I. Procedural matters

The resolution says that "the U.S. should abolish the minimum wage." The meaning of the resolution is obvious; it is with regards to the policy of mandatory minimum wages, and whether the law that makes them mandatory should be removed.

The topic is normative, so the burdens of persuasion are equal, since (1) the status quo is not inherently self-justifying and (2) the purpose of debate is persuasion, which means both sides are required to have even ground (e.g. formal debate). Pro's burden is to show that, on balance, it would be desirable for the United States to abolish the minimum wage requirements; Con's burden is to show that keeping minimum wage requirements is beneficial to the United States.

II. Arguments

(1) Offense

Con's arguments are: (1) mandatory minimum wages help in poverty reduction (businesses have incentives to pay employees low salaries, thus resulting in less accessibility to basic goods), (2) minimum wages increase worker efficiency and productivity and (3) minimum wages counterbalance income inequality (no explanation on why income inequality is a harm by the utilitarian standard adopted).
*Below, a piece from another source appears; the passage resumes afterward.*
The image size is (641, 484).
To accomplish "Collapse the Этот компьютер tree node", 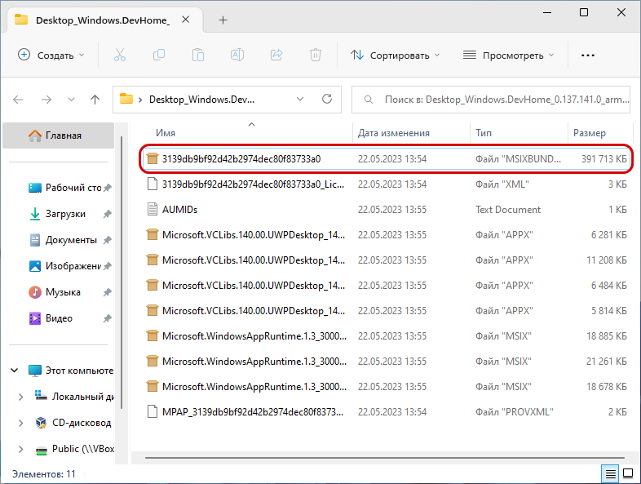I will (x=15, y=370).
Pro's sole argument is that the minimum wage causes unemployment. His justifications for this are (1) demand reduces, meaning there is not much need for supply and businesses don't hire employees much to save costs, (2) higher wages make firms prioritize capital over labor, and businesses don't hire employees they consider worth less than the minimum wage rate, (3) empirical evidence and statistics corroborate these theoretical justifications, showing that minimum wages cause unemployment, and (4) low-wage workers flee places with high minimum wages on account of not finding employment. Pro then elucidates the harms faced by unemployment, harming workers in both the short-term and long-term.

(2) Clash/Analysis

Con's rebuttals: (1) economists can accept certain rejected models views on "odd issues," and argument is purely theoretical; he says, "this argument is purely theoretical. It makes the assumption that companies are not at all willing to accept reduced profits, especially when it still benefits them more to keep all their employees instead of saving by laying them off." (Argument refuted by Pro in that Con drops Pro's warrant for the rejection of the monopsony model in the context of the U.S., that monopsony is extremely rare and not applicable to U.S. markets.); (2) there are multiple studies that contradict the "Brown consensus" on unemployment, e.g. Card and Krueger, and research doesn't show significant difference in employment rates between states that have a higher minimum wage and states with a lower minimum wage (thoroughly refuted because Card and Krueger are highly unreliable; in Pro's words, "[t]he study will only obtain data from the survivors," and showed that phone-based information is unreliable; also, Pro did not base his argument on the Brown consensus alone, citing multiple other studies that were dropped), and (3) not possible to verify Pro's study regarding low-wage workers fleeing places due to lack of citation (citation is not the only means of verification, and there's no hit to Pro's credibility).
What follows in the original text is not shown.